Some advocates say they worry about the availability of low- and moderate-income housing if landlords get fed up and sell to bigger, out-of-town property owners, who have the deep pockets to accelerate gentrification. Even though tenant activists, such as Kaelin Mae Miller of the Pennsylvania Landlord Watchlist Project, show little mercy—“Evicting in a pandemic can happen under any landlord, big or small,” she says—many small landlords are in a different financial situation than corporate real estate managers. “The shape some of these folks are in is not that much better than their tenants,” says Kenneth L. Baritz, a longtime lawyer for landlords in Philadelphia.
Rebecca Goins, one of Baritz’s clients, is an extreme example. Goins, 34, became a foster kid at two, lost her birth mother at eight, and worked for years to save enough to buy a duplex in Northeast Philadelphia in December 2015. She rented the ground floor to a foster care agency that used the apartment for housing older teenagers ready to graduate from the foster system. She thought of it as giving back.
Goins lived on the second floor until March 2020, when she had back surgery and needed live-in help. She moved in with a friend. An old high school acquaintance begged her for a place to live. “He looked like he would cry when I told him he could move into my apartment,” Goins says. They agreed on a month-to-month lease. Goins planned to return home September 1, but her tenant refused to leave, she says, and stopped paying rent. She hired Baritz, whom she says she couldn’t really afford. Goins filed for eviction, but because she hadn’t registered as a landlord she couldn’t legally force him out. She now says she was duped and considers her former classmate a squatter.

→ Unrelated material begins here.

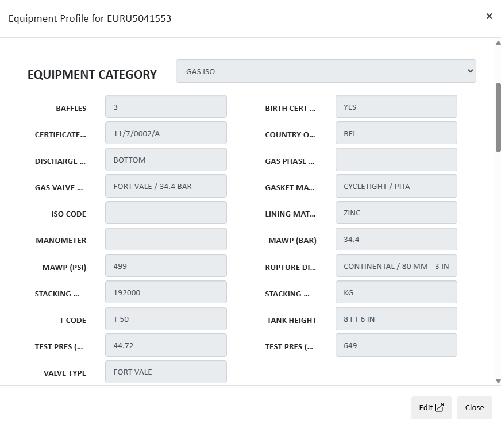
Task: Click the Tank Height field
Action: pyautogui.click(x=396, y=319)
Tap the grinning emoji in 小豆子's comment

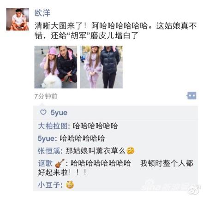pos(70,185)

“He’s sleeping in my bed,” she says. “He’s eating off my dishes.”
Attempts to reach the tenant were unsuccessful. The next hearing is in May.
Meanwhile, Rebecca Goins is a homeless landlord.
“I’ve been doing this for 45 years,” her lawyer says. “This situation is new.”
“There’s a lot of people screaming for the tenants,” Goins says. “Nobody is screaming for me.”
BACK IN COURTROOM 3, Marisol Santiago is fighting one of the city’s bigger landlords to stay in her apartment. Her flaming-pink hair and bright-yellow sweatshirt provide welcome color in a courtroom dominated by the dark blue of lawyers’ suits and the putty-hued walls.
The windows of the courtroom look out on Philadelphia City Hall, the city’s tallest building until 1986, resplendent in its acid-trip limestone statuary and its 37-foot bronze replica of William Penn at its zenith. Gazing at this psychedelic wonder of civic design, which took more than two decades at the turn of the 20th century to complete, it’s hard not to see the dingy Courtroom 3 as a wordless but eloquent comment on what the city thinks of the judicial proceedings that go on there, even if the stakes are high for tenants.
Santiago’s case takes less than a minute to come to a verdict. Her Lawyer of the Day, Vikram Patel of Community Legal Services, reveals that Santiago’s landlord never bothered to renew his rental license, annual fee of $56 per unit. For the first time all day, the tenant wins.
“It actually feels amazing,” Santiago says.
But there’s little time to celebrate. Santiago says her landlord has taken her to eviction court four times since 2016 and she knows he’ll try again. She’s had enough. She says she’ll have to move. The only alternative would be staying in her apartment and waiting for the knock on the door.